After months of delay, the country has finally purchased 40 million doses of Pfizer vaccines to boost its efforts in combatting the coronavirus disease (COVID-19), a landmark move that saw the government’s biggest vaccine procurement this year, the National Task Force (NTF) Against COVID-19 announced Sunday, June 20.
Vaccine czar Carlito Galvez Jr. said he and Health Secretary Francisco Duque III signed the supply agreement with Pfizer-BioNTech, the manufacturers of the vaccine, on June 19.
“We are very happy to report that the government and the management of Pfizer have finally concluded our negotiations. Secretary Duque and I signed yesterday (Saturday) the supply agreement for the biggest and most decisive deal we had for 2021,” Galvez said.
According to the vaccine czar, the deliveries of 40 million doses of Pfizer vaccines will begin in August, or eight weeks after the signing of the supply agreement, while the shipments will be delivered in tranches.
“The vaccine demand has begun to ease up for many big and rich countries as most of them have already acquired more than enough vaccines for their population and have vaccinated many of their citizens. This has allowed the manufacturer to commit to us that deliveries,” he said.
Galvez did not mention the amount of money involved in the vaccine procurement but he noted it will be financed through a multilateral arrangement with the Asian Development Bank (ADB).
He explained that the loan funds from multilateral partners such as the ADB follows a direct disbursement scheme wherein payments are paid directly by the fund manager to the vaccine manufacturer.

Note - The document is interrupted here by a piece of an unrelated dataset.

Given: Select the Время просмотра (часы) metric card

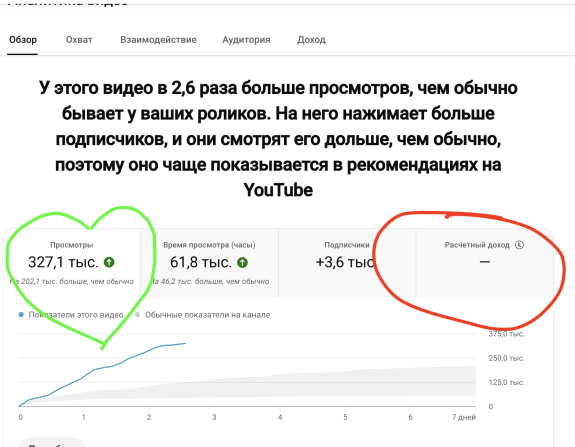Looking at the screenshot, I should 209,263.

“Through this scheme, the Filipino people can be assured that our transactions on vaccine procurement will be transparent as the funds will not pass through the hands of any government official or agency. Wala pong dumadaan na pera sa amin (There is no money that passes through us),” he emphasized.
The vaccine czar said that scheduled delivery of Pfizer will coincide with the opening of the national immunization program to the general population including those under the 12-15 age bracket.
Earlier this month, the Food and Drug Administration (FDA) amended the Emergency Use Authorization (EUA) for the Pfizer-BioNTech vaccine, allowing it to be used for aged 12 to 15.
However, the NTF clarified that the adult population and the vulnerable sector will still be given priority in the vaccination program.
With the latest supply agreement, the Philippines has now secured the delivery of 113 million doses from five manufacturers namely: Sinovac with 26 million doses, Moderna with 20 million doses, Astrazeneca with 17 million doses, Sputnik V with 10 million doses, and Pfizer with 40 million doses.
The COVAX facility has also committed to deliver 44 million doses to the country this year, bringing to 157 million doses the total number of doses secured by the Philippines.
Meanwhile, around 16 million doses from Novavax and Johnson & Johnson are still under negotiation.
At present, around 14 million doses of vaccines have been delivered in the country.
The government plans to inoculate around 70 million Filipinos by year-end to achieve the so-called “population protection” where a majority of the population gets immune from the disease through vaccination.
“The vaccines from Pfizer will significantly boost our national immunization program and will enable us to realize our goal of achieving herd immunity by year-end. This is another positive development that will give a happy and better Christmas for all Filipinos,” an optimistic Galvez said.
The signing of the supply agreement came after Galvez and Duque signed the “term sheet” for the procurement of Pfizer jabs in May.
The supply agreement serves as the “final stage” in the vaccine procurement as it will determine how many doses of vaccines will be allocated for a purchasing country or company.
The initial doses of Pfizer, one of the most effective vaccines in the world, were supposed to arrive in February but the government bungled the deal late last year as a top government official “dropped the ball” for the early access to some 10 million doses.
The government was not able to secure the deal after it failed to provide Pfizer-BioNTech’s indemnification requirement which would exempt the American manufacturer from any litigation in case of an adverse effect on the vaccinees.
But now, Galvez expressed elation since the government was able to secure more doses of Pfizer vaccines.
“I would like to thank my colleagues from the Philippine vaccine negotiating team from the Department of Finance and our multilateral partner for tirelessly working to secure these much-needed shots that will benefit 20 million Filipinos,” he said.